Company H rejoined us here. Captain B. B. Douglas had been promoted as major, and assigned to the Fifth Regiment, Virginia Cavalry, commanded by Colonel T. L. Rosser, and Lieutenant Thomas W. Haynes became captain of Company H.

About the middle of July the regiment was moved up and camped near Atlee's Station on the Central railroad, where we remained several weeks, taking our tours of picket duty near our old ground at Malvern Hill. A squadron under Major Lewis was engaged in a skirmish while on picket, and a private of Company A was killed, and the squadron complimented in orders for gallantry.

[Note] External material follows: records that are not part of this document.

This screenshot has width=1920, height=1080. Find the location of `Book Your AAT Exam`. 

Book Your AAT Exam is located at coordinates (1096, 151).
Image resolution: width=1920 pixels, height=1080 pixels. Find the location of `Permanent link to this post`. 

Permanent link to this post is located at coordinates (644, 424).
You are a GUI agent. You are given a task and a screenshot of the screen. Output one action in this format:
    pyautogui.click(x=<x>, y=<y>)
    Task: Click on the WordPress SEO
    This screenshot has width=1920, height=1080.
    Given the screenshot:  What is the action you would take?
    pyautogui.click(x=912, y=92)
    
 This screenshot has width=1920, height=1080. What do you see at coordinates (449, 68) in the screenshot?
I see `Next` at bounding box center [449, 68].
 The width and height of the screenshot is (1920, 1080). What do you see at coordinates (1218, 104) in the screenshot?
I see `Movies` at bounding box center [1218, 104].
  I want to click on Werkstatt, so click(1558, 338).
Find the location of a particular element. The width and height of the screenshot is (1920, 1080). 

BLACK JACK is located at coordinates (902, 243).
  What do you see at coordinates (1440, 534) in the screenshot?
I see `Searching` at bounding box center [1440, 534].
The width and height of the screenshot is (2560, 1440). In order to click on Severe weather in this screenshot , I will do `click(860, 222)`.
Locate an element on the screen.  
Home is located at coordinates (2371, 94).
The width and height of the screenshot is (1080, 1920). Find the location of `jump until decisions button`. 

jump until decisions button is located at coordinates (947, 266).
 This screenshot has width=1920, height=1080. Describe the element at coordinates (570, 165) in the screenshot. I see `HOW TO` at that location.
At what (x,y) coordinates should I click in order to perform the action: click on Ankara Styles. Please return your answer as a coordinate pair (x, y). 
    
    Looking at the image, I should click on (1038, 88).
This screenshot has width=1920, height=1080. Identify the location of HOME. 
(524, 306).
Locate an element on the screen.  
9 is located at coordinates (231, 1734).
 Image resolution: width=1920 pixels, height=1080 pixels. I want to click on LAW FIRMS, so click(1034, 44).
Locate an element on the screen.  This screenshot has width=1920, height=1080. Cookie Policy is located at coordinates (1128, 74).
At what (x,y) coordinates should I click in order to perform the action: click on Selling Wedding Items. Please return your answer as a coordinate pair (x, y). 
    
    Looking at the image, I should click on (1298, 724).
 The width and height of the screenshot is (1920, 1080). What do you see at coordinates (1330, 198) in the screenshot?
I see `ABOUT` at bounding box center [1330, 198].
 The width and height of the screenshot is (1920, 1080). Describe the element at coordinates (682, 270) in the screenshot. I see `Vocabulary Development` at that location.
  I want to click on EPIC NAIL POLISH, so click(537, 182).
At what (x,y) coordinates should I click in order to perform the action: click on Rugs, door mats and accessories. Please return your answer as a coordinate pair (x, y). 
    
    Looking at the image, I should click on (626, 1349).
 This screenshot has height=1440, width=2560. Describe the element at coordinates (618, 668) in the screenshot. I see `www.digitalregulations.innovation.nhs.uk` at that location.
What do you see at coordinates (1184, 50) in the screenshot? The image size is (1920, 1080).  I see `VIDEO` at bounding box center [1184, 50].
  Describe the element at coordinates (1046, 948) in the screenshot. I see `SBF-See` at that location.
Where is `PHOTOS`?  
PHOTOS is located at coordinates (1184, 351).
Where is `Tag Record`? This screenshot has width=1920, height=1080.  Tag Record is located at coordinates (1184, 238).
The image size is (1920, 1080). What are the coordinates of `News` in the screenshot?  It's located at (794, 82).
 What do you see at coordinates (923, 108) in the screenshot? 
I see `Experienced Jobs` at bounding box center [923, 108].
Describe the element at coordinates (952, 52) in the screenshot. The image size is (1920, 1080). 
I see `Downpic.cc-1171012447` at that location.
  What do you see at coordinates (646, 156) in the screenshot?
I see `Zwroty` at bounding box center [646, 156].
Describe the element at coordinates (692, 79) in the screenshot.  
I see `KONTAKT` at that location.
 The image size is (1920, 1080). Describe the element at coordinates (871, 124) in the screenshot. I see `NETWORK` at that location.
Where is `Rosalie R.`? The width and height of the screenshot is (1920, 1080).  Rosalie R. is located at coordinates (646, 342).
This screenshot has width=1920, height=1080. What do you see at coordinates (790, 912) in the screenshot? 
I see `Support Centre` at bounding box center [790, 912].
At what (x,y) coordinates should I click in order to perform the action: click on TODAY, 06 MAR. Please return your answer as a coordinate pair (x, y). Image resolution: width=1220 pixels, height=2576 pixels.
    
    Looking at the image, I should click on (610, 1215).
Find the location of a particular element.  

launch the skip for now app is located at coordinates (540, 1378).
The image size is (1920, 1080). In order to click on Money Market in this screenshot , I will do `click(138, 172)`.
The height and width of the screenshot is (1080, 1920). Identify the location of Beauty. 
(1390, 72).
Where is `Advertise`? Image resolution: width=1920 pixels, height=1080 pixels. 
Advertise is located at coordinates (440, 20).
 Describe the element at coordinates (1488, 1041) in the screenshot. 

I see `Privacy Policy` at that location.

Colonels Fitzhugh Lee and Wade Hampton, commanding the First Virginia and the Hampton Legion Cavalry, were promoted to the rank of brigadier-general, and the regiments formed into brigades. One of these, composed of the First, Third, Fourth, Fifth, and Ninth regiments, was commanded by General Fitz. Lee. Our camp was now moved to the banks of the Pamunkey, near Hanover Courthouse. Here we had regular daily drills, and some progress was made in learning regimental evolutions. Private W. Schley, of Company D, a good musician, who had been detailed for the purpose, instructed the buglers in the use of their instruments, and familiarized the men with the various calls. While at this camp Captain J. R. Jeffries, threatened with blindness, resigned, and Lieutenant R. H. Pratt succeeded him in the captaincy of Company K.